Armed Robbery, § 943.32 – Dangerous Weapon
Although Rittman neither in fact possessed a dangerous weapon, his cautioning that no one would get hurt if the teller gave him money coupled with putting his hand in his pocket sufficed to prove the victim’s reasonable belief that he was threatening to use a dangerous weapon:
¶10 The statutes tell us in what is mostly a tautology that: “‘Reasonably believes’ means that the actor believes that a certain fact situation exists and such belief under the circumstances is reasonable even though erroneous.” Wis. Stat. § 939.22(32). In applying “reasonable belief” to the armed-robbery statute, Witkowski explains, as we have seen, that courts must consider “the circumstances of the individual case.” Witkowski, 143 Wis. 2d at 222, 420 N.W.2d at 422. Although Rittman tends to generalize the trial court’s finding of guilt by pointing out that the bank teller’s earlier involvement in bank holdups would make “understandable” “her belief that any bank robber is likely armed,” there is much more in this case than the mere overlay of experience:
• Rittman’s note threatening harm;
• his putting his only free hand in his pocket rather than keeping it out to scoop up the money he demanded;
• his threat of harm if anyone tried to stop his getaway; and
• his order to the teller to get down as he was escaping.

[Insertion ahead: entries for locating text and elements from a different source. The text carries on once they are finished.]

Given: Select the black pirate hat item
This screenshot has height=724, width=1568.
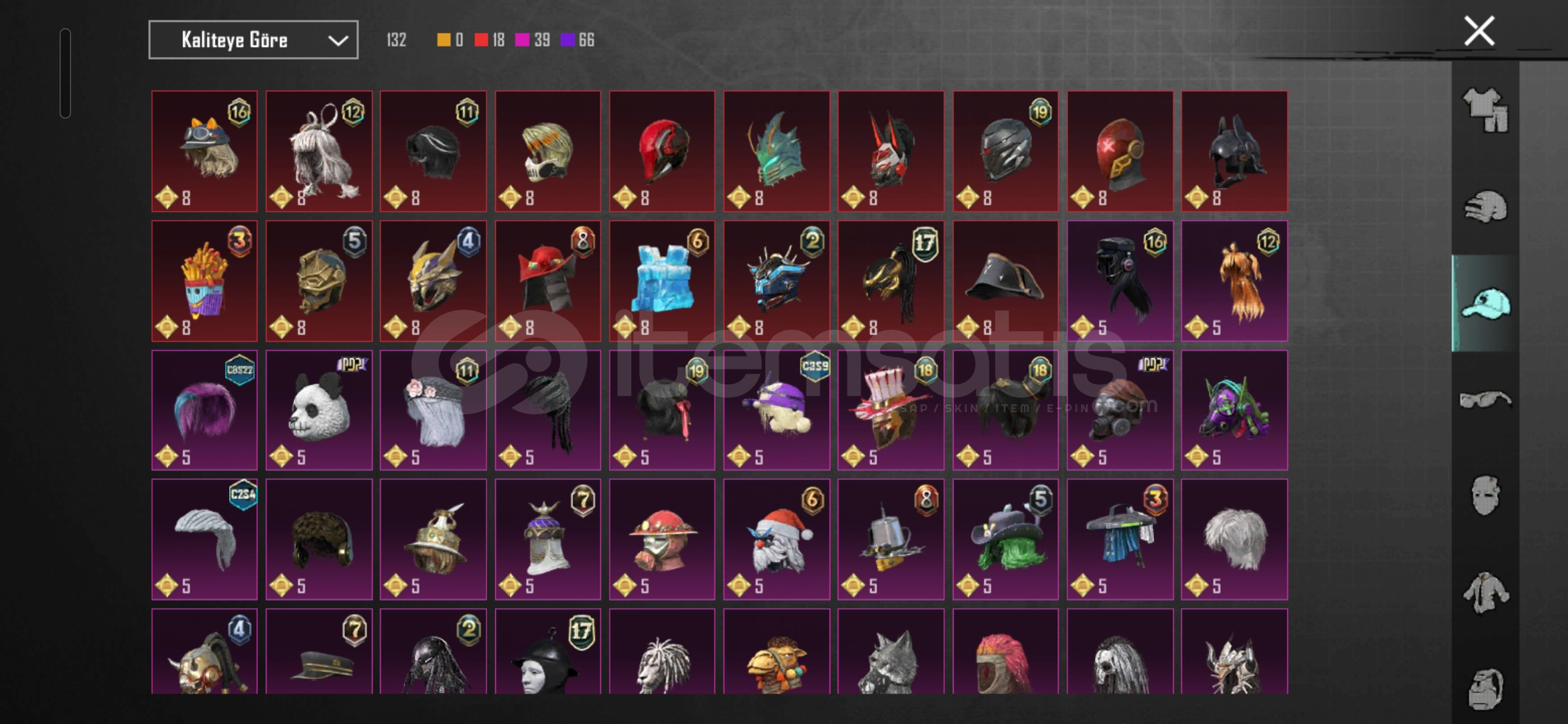Looking at the screenshot, I should pyautogui.click(x=1005, y=281).
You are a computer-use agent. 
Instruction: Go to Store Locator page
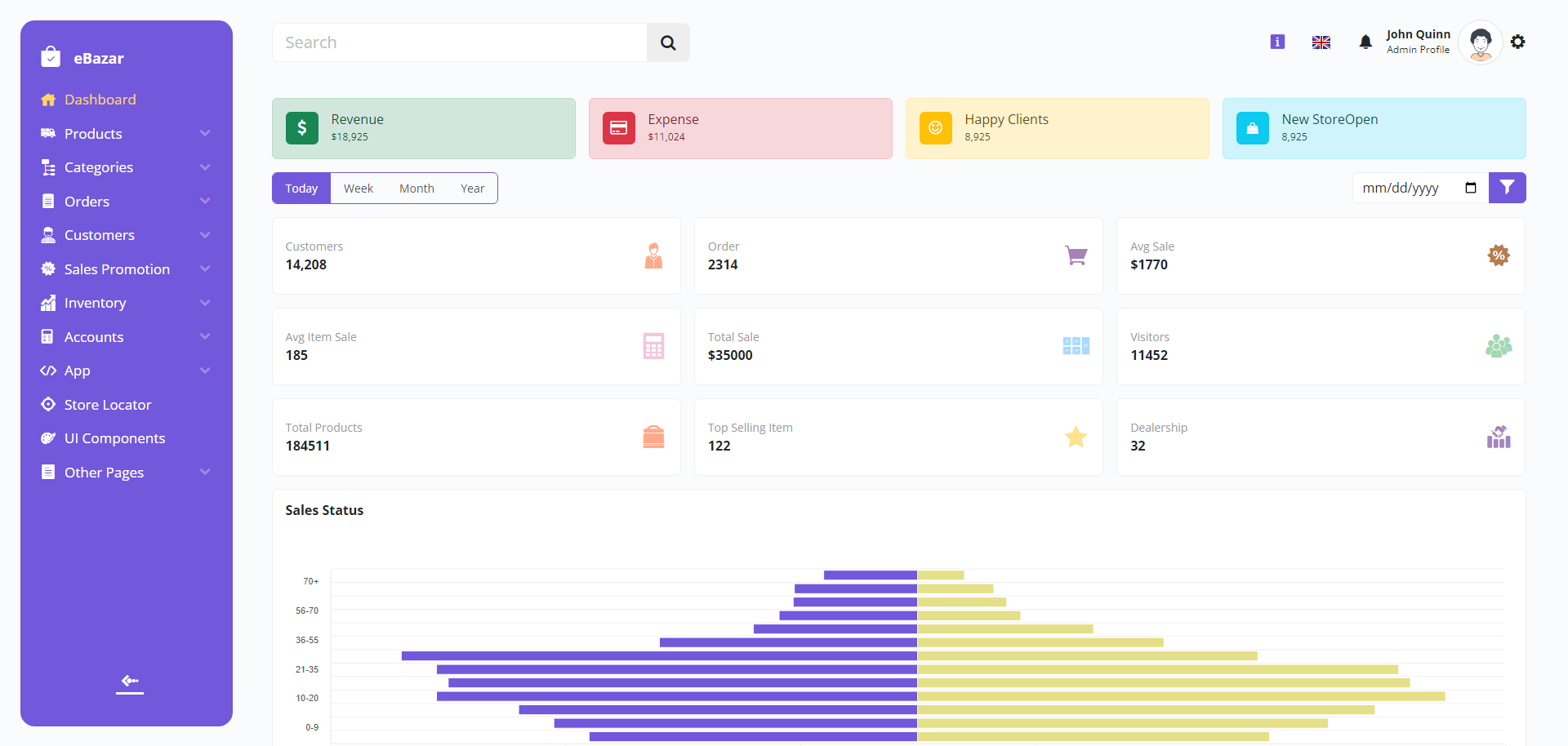pos(107,405)
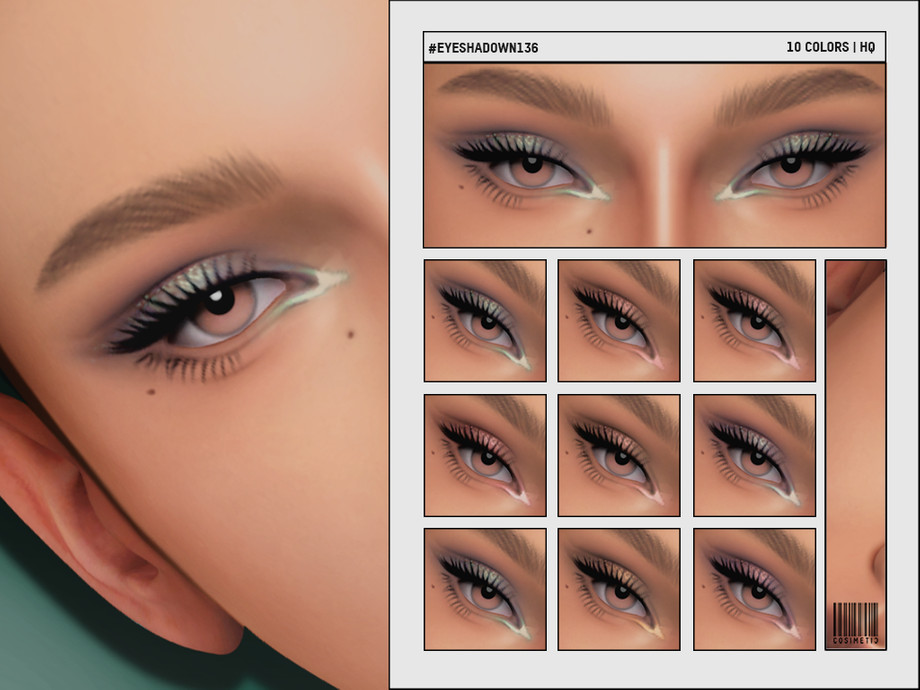Choose the middle-right eyeshadow thumbnail
The width and height of the screenshot is (920, 690).
point(754,455)
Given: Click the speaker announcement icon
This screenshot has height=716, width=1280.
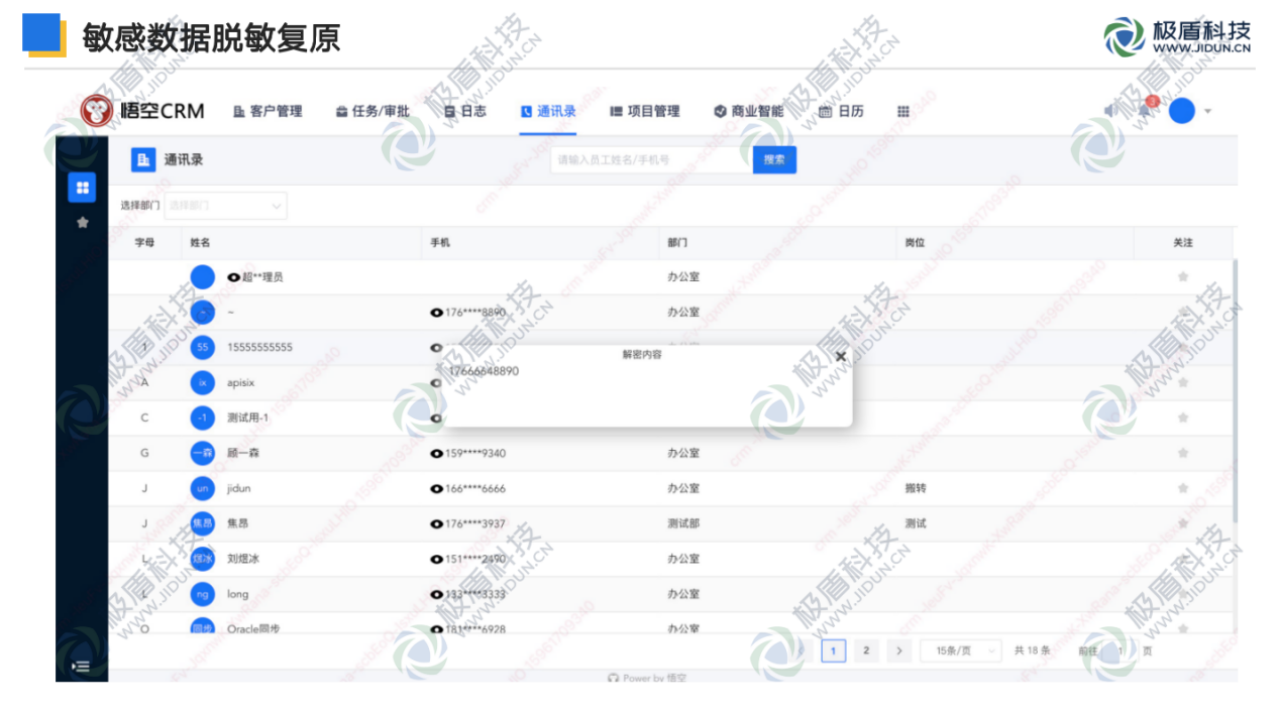Looking at the screenshot, I should click(x=1111, y=110).
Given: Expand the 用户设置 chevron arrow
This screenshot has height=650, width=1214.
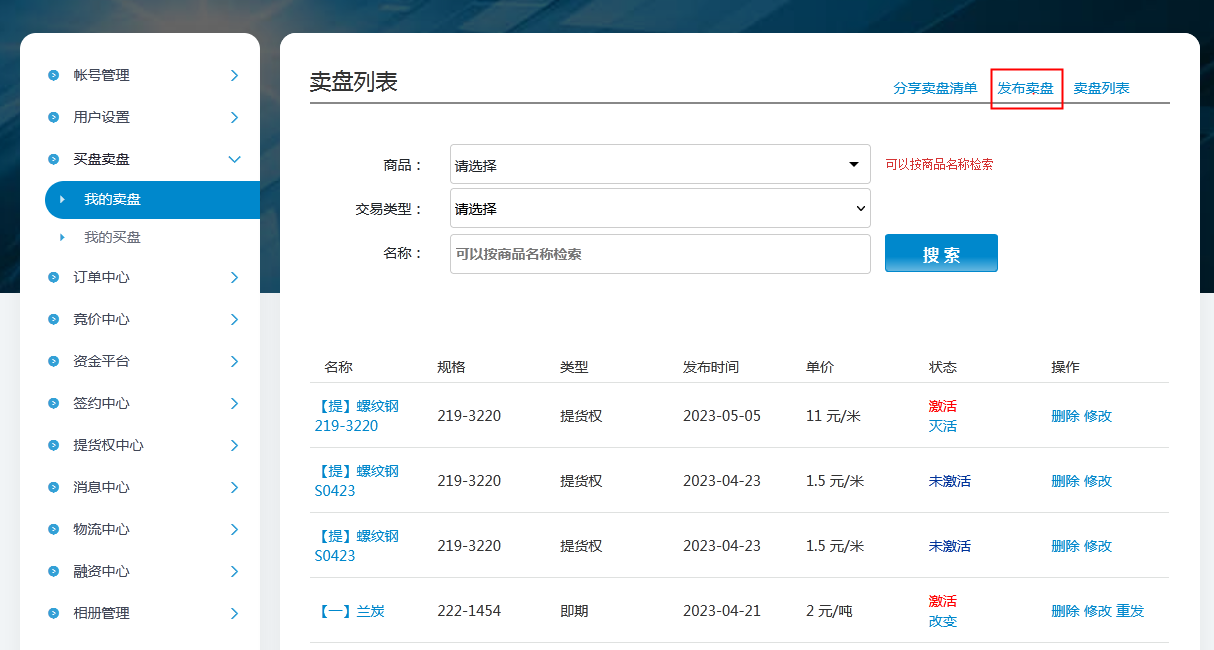Looking at the screenshot, I should click(x=234, y=117).
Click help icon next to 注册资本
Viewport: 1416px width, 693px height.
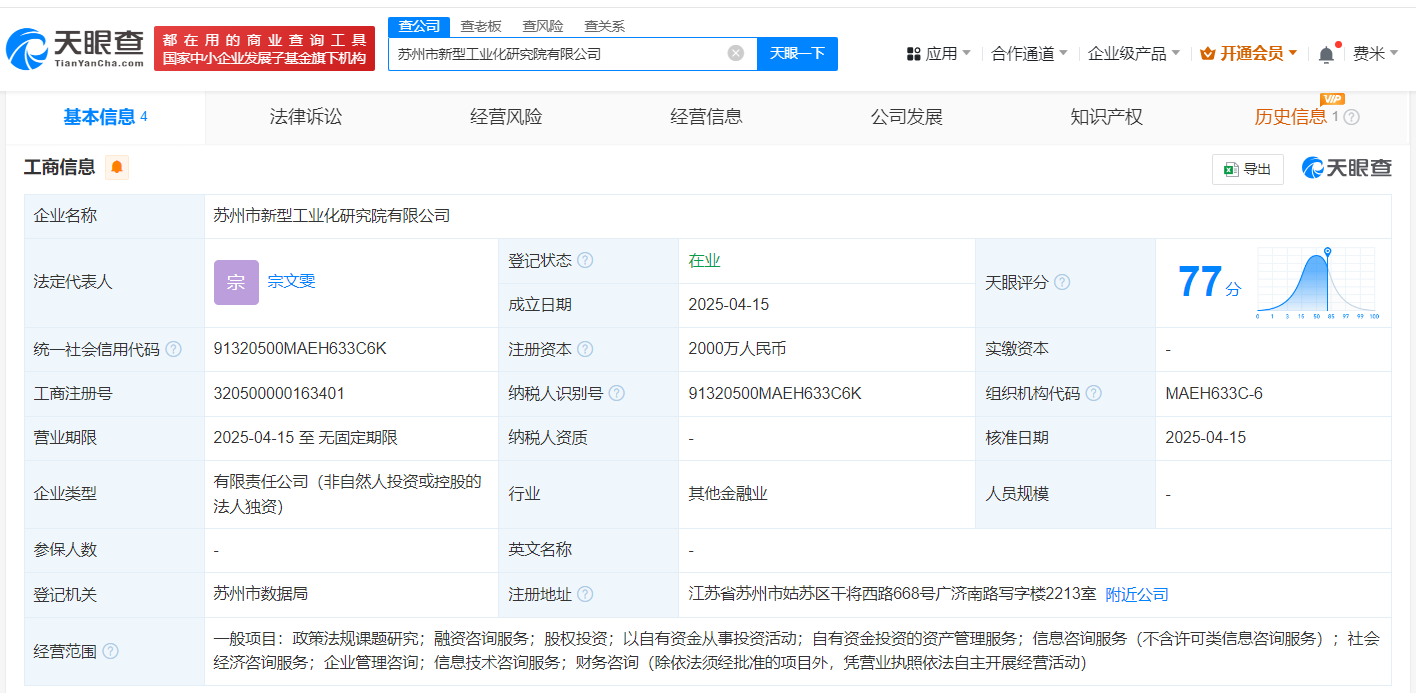coord(585,349)
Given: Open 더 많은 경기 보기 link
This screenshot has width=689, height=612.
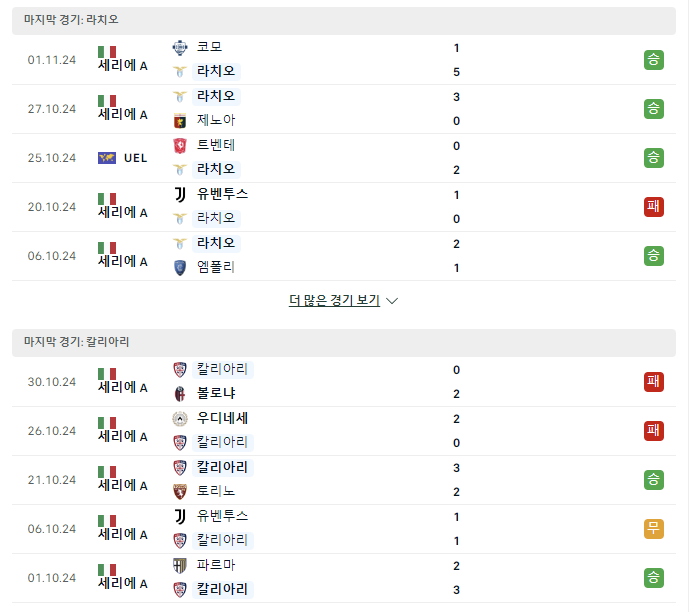Looking at the screenshot, I should tap(334, 300).
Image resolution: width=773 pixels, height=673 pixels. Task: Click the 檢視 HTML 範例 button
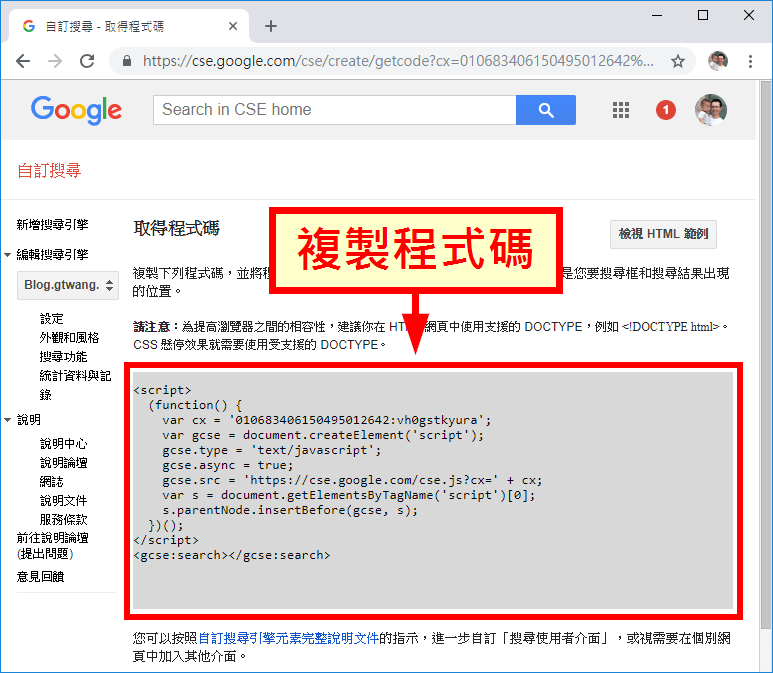click(x=662, y=234)
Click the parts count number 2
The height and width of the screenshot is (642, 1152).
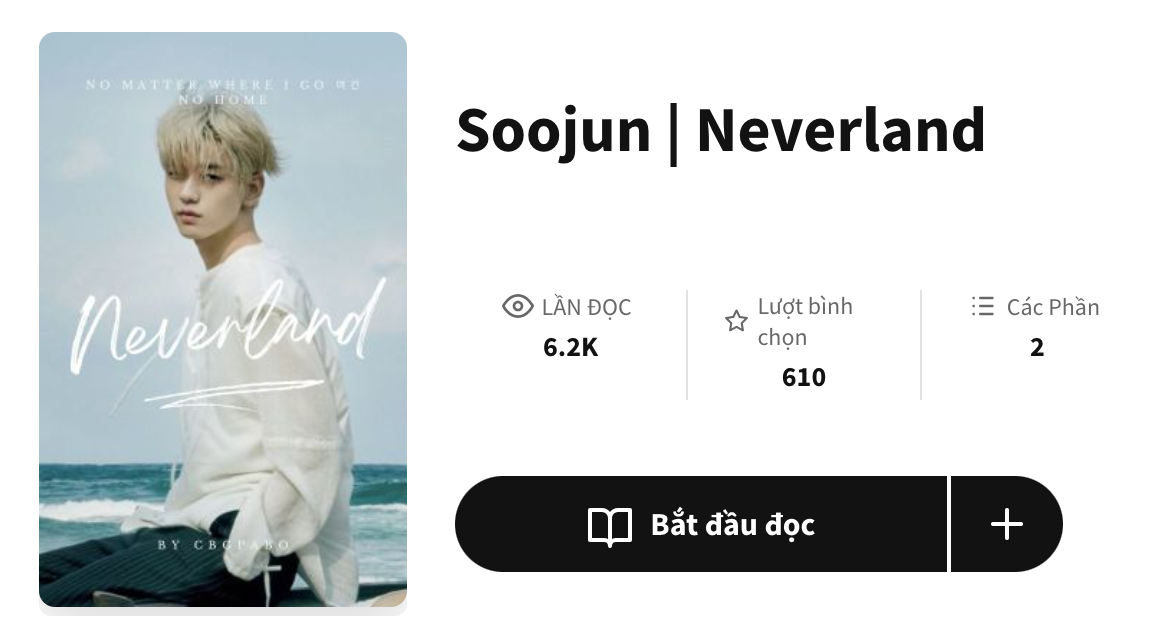(1037, 347)
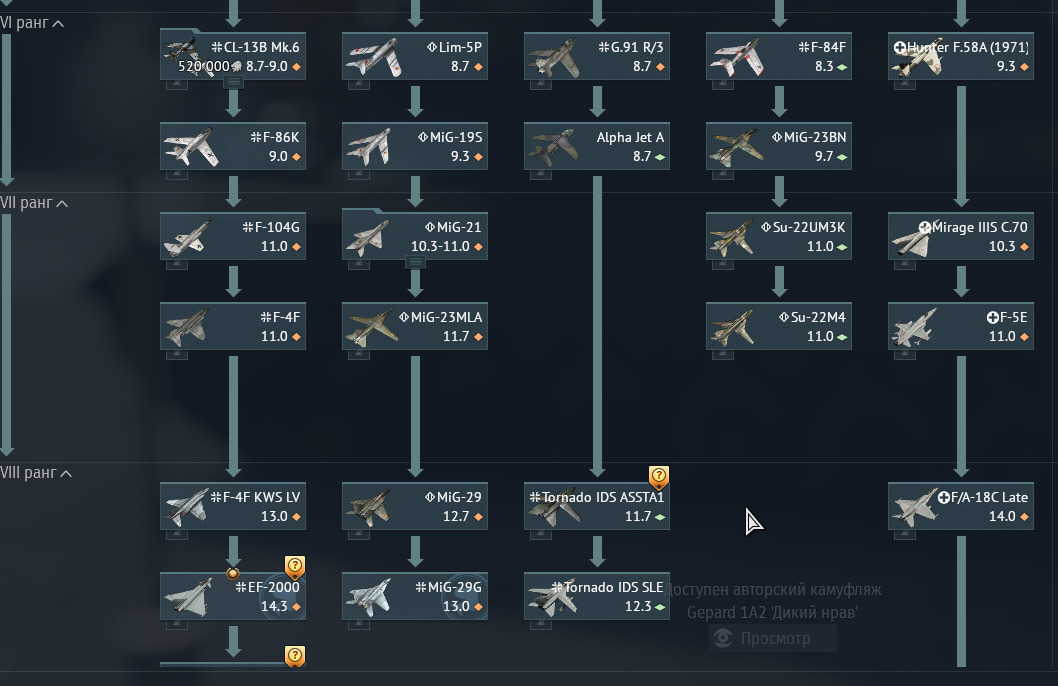Expand the MiG-21 vehicle group
1058x686 pixels.
[415, 262]
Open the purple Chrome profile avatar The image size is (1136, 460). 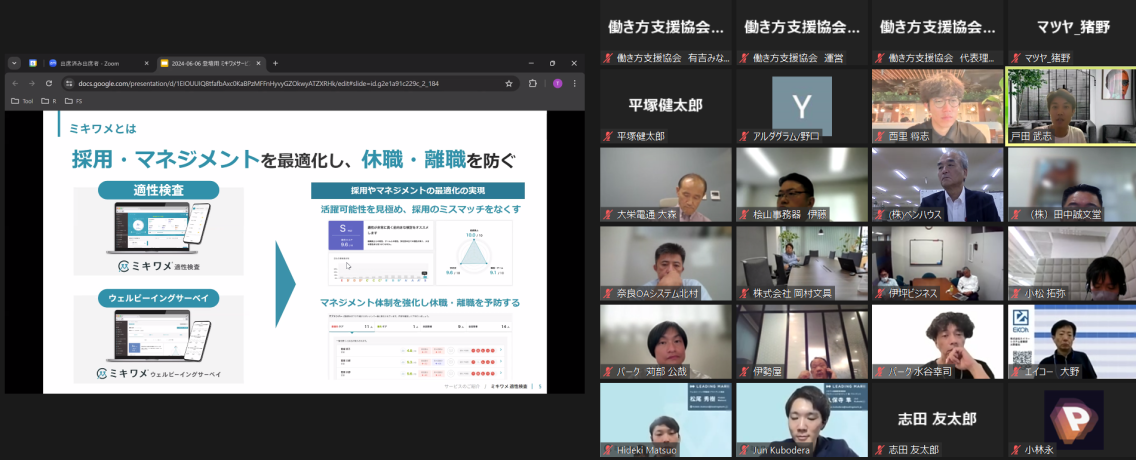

All of this combined to give the teller a reasonable belief that Rittman had a dangerous weapon with which he could “hurt” her if she did not do what he demanded. There was no need for the note to use the word “gun” or “bomb” to have the teller reasonably believe that she could be “hurt,” as the note threatened. Certainly, it would have been foolhardy for her to say to Rittman that she did not believe he could seriously hurt her because she did not see a gun and he did not specifically say he had one.
Hard to imagine why the court thinks publication necessary. Indeed, neither side requested publication. It’s long settled that armed robbery can be based on pretense; you don’t need an actual weapon, a hand in the pocket will do, or for that matter anything. (No sophomoric Mae West references, please.) In that broader sense this case adds absolutely nothing to settled caselaw. If there’s any factual permutation in relation to prior cases, it’s that Rittman didn’t explicitly say he had a gun, he merely implied as much. Does that minor permutation support publication, especially now that signed but unpublished opinions are citable?